I bought a beautiful selection of dahlia tubers earlier this year. I spent a good bit of money. Maybe stupidly as my house was on the market. House sold, dahlias arrived with no garden to put them in and no desire to increase pots to move. The moving bit took forever. So they languished in a cardboard box in the garage with the garden stuff and are just coming to light. What do I do with them? Should I plant them v out of season? Should I just bin them?

OP posts:
octoberfarm · 26/07/2023 03:25

No harm in trying to plant them. Mine, planted in mid-May, are just starting to bud up now, so if you have a while before your average first frost you may (if you're very lucky!) see a bloom or two. And if not, at least the tubers might multiply. But if you don't plant them, they won't be any good next year, so I'd give it a go and see what happens

BeverlyBrook · 26/07/2023 04:40

Don't bin it hem!
Plant them anyway and see what happens

Frenchfancy · 26/07/2023 06:00

I would save them until next year.

MontyDonsBlueScarf · 26/07/2023 06:48

Dahlias are quite easy to propagate from cuttings so I'd be focusing on the best way to get decent cutting material for next year. You might or might not get some late blooms this year, but they'll be a bonus.

I'd d be maximising my chances by putting some in the garden and some in pots where I could mollycoddle them a bit more. If you have lots to spare, perhaps keep some tubers back as well (though I think you'll probably have to be very lucky to get a decent plant from a two year old tuber).

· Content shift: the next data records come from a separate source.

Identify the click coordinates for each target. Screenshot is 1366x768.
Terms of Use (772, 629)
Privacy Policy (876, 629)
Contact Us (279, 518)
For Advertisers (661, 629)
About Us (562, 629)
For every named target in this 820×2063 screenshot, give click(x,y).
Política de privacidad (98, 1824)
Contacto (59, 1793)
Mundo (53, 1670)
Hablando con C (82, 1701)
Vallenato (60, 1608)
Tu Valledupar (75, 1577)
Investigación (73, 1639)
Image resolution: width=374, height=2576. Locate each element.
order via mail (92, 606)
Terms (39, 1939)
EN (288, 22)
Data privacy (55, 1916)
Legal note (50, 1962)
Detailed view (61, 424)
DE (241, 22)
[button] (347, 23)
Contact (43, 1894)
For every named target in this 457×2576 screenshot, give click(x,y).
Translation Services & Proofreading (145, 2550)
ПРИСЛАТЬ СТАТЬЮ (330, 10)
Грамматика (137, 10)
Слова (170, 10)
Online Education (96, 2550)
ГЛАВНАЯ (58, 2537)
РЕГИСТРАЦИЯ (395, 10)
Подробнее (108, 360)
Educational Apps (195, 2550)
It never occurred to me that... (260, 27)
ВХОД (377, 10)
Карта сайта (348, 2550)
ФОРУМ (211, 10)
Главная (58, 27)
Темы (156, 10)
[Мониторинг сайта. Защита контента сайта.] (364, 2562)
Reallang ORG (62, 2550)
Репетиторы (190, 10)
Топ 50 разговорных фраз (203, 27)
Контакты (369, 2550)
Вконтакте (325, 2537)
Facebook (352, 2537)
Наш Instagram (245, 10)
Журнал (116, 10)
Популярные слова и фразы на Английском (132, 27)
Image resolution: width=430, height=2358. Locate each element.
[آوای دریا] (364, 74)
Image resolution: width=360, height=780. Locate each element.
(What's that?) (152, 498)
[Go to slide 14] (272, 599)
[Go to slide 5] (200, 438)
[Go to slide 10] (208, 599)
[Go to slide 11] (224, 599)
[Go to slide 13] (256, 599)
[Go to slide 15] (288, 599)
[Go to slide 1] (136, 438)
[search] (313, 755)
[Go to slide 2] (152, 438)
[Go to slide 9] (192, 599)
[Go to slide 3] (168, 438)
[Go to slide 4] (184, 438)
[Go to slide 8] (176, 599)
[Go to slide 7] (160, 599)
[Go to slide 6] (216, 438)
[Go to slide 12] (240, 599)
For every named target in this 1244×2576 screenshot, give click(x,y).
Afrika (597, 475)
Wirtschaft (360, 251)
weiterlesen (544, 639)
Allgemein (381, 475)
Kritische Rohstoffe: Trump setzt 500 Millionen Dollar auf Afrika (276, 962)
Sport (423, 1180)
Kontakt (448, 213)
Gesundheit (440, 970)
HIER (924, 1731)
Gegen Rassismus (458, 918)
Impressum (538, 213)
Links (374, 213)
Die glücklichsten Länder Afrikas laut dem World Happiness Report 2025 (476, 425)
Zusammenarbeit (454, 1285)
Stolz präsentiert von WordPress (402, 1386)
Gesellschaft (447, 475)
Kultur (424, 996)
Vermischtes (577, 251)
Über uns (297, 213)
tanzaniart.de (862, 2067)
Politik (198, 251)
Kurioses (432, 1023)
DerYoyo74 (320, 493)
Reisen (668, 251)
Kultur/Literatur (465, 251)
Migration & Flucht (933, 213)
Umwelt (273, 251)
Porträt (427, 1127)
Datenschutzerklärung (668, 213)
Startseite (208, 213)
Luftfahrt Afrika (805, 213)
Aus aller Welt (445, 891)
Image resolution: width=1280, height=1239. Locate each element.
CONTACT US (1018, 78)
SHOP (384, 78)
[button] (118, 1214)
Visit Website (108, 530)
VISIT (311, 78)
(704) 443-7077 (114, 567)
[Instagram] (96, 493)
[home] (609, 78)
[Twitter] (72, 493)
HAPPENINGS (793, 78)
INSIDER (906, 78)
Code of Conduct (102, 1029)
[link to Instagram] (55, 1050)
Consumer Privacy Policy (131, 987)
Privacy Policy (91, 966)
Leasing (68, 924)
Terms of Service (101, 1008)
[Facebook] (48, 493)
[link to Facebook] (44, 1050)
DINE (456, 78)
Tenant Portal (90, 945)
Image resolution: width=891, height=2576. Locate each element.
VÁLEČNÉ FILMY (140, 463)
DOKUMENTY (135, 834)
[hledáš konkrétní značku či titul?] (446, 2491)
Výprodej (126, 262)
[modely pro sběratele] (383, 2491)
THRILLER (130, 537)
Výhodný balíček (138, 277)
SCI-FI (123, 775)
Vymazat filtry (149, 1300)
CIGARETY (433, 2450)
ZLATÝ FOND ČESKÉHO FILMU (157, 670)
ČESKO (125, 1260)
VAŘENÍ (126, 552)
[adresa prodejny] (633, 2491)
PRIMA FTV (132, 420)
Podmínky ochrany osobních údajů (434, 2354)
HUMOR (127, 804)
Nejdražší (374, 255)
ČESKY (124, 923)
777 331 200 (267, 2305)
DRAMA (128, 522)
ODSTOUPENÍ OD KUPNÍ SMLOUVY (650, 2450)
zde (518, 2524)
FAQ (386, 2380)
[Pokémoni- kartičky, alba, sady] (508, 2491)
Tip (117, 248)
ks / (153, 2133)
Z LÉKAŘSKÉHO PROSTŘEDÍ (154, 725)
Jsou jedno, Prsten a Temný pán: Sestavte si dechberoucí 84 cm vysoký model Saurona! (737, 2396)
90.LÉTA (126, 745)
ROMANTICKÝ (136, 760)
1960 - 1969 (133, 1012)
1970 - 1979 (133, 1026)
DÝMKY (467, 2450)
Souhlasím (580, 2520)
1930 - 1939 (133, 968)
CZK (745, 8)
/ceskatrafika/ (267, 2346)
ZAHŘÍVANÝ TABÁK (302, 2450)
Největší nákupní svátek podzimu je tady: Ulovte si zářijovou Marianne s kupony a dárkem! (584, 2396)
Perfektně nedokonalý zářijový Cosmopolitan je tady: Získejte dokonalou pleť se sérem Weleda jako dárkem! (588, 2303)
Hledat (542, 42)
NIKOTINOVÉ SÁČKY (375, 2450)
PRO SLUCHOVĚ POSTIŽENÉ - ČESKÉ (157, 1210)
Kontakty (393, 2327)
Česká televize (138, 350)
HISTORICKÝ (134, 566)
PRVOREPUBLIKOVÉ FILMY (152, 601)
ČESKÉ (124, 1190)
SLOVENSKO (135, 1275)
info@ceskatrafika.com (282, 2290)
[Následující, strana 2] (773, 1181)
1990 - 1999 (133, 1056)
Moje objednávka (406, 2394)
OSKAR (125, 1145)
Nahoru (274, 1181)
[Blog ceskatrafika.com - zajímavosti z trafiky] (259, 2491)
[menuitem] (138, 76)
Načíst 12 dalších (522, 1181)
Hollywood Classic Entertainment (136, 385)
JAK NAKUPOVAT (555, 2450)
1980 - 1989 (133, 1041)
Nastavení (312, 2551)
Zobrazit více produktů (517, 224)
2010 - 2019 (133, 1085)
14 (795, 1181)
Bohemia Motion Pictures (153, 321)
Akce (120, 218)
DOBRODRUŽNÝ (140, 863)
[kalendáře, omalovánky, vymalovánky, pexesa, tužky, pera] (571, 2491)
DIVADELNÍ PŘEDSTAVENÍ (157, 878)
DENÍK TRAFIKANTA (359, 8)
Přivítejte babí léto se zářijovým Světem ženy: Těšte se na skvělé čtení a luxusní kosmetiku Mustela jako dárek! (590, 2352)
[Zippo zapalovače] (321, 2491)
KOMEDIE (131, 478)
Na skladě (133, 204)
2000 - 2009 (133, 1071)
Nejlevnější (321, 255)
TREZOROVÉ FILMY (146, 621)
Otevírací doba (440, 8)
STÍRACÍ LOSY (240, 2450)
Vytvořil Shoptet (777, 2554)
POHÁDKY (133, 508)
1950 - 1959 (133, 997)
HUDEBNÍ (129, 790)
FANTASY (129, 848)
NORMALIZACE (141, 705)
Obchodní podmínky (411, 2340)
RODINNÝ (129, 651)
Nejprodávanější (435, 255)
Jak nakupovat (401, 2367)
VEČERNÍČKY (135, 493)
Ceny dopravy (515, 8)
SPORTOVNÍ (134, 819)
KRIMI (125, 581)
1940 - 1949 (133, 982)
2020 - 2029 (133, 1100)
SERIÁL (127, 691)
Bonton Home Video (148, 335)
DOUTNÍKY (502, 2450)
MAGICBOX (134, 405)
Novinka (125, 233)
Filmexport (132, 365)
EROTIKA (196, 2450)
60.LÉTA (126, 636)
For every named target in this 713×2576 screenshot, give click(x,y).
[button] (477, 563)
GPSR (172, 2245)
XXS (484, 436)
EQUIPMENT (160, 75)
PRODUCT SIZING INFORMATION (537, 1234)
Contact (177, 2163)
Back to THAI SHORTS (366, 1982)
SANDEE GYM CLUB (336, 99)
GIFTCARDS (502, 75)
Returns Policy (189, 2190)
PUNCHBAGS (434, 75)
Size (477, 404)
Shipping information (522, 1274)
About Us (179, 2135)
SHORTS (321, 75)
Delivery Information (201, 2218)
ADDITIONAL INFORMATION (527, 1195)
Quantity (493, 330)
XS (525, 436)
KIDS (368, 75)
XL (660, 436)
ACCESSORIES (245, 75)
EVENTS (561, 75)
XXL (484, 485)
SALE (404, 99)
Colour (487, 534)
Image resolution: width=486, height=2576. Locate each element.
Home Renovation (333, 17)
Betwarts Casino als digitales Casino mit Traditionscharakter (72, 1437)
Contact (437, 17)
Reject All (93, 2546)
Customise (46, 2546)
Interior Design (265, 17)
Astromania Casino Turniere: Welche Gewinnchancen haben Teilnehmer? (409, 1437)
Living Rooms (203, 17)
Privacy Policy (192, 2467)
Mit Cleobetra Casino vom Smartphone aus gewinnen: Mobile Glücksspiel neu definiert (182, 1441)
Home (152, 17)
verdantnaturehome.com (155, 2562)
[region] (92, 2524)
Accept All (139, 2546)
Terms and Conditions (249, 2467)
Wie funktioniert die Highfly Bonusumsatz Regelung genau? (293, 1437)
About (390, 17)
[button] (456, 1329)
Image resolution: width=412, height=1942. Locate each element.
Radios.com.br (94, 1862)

lastminutewednesday · 26/07/2023 07:37

Slight tangent but when is the best time to plant them? I love them and have just got a garden for the first time-already starting to plan for next year!

MereDintofPandiculation · 26/07/2023 08:43

Frenchfancy · 26/07/2023 06:00

I would save them until next year.

No, they need some growth to replenish the energy wasted in abortive shoots.

Lonecatwithkitten · 27/07/2023 08:11

I put mine in late this year as my garden was partly flooded, so I would bung them in water them well and then cut back and lift in November regardless of what growth you get.

GiraffesNeverChangeTheirSpots · 27/07/2023 10:47

Whereabouts do you live? I've got lazy about lifting them in winter and with lots of mulch they seem to survive mostly, even after -7 last winter!

Definitely chuck them in the ground now though, even if some come up that's better than none.

GiraffesNeverChangeTheirSpots · 27/07/2023 10:49

And last year mine flowered until November, so you still have time to maybe get something out of them this year, with lots of water and plant food.

GertrudeJekyllAndHyde · 27/07/2023 13:13

They’ll almost certainly grow. I’d start them off now in pots and plant them in the ground when they’ve put on some growth (but I do this because of the huge number of slugs and snails here; chunkier plants are more likely to survive their attentions). With some luck, they might even flower but, even if they don’t, the tubers will be bigger and stronger for next year.